On Tue, 13 Jun 2006, Aaron Bono wrote:

> I will look that tsearch (at . It appears their 8.1.x version is
> still in development and I use PostgreSQL 8.1.3 but it is worth trying
> - I'm not in a hurry for that feature anyway.
>
> I also looked at PHPBB a little - it appears their database stores
> words but the code is so difficult to dig through I was not sure about
> their implementation or even what they used it for. Would it be worth
> the work to save the text into a separate searchable table that kept
> individual words and word counts or would that be more work and eat up
> more space than it is worth? You could actually index the words that
> way and get much quicker searches. Then again, as I read through
> tsearch, it may make this approach unnecessary...
>
> I have also seen what looks like people using search results tables
> that, after a search is performed, save a list of the results. For
> example, if I were doing a search of a forum, I could save the search
> in a table like this:
>
> forum_topic
> forum_topic_id (PK)
> forum_topic_name
> etc...
>
> forum_topic_search
> forum_topic_search_id (PK)

Information shown:
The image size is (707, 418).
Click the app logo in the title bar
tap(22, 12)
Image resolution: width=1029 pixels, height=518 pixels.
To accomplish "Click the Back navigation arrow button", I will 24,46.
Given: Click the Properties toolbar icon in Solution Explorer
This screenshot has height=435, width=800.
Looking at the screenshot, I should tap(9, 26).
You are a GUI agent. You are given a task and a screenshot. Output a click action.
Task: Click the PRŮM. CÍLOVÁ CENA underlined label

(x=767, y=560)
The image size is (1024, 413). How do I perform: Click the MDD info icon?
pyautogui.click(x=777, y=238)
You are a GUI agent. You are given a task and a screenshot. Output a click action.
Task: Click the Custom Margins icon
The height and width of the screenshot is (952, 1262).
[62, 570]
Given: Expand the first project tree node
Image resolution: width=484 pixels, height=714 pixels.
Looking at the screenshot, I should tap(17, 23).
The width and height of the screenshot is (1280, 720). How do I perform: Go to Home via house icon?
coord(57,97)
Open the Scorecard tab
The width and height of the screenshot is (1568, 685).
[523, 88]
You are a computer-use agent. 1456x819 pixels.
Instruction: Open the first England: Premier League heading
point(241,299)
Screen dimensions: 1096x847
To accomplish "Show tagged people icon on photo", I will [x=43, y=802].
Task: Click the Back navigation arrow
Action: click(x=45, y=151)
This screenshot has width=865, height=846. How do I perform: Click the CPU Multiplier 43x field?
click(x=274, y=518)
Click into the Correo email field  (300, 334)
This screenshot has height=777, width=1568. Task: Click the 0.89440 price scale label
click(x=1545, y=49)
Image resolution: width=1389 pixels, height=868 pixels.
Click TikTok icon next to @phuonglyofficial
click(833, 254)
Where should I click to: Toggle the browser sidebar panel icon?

Things to do:
1. In the forum thread about search, which version of PostgreSQL does Aaron Bono say he uses?
2. Scale the rows starting at the line that contains "Image resolution: width=1389" and ending at the end of the rows. Write those lines out again, requests included, with each click coordinate in the answers multiplied by 1.55 and rounded to a whole number, halves rounded up.

Task responses:
1. PostgreSQL 8.1.3

2.
Image resolution: width=1389 pixels, height=868 pixels.
Click TikTok icon next to @phuonglyofficial
click(1291, 394)
Where should I click to: Toggle the browser sidebar panel icon?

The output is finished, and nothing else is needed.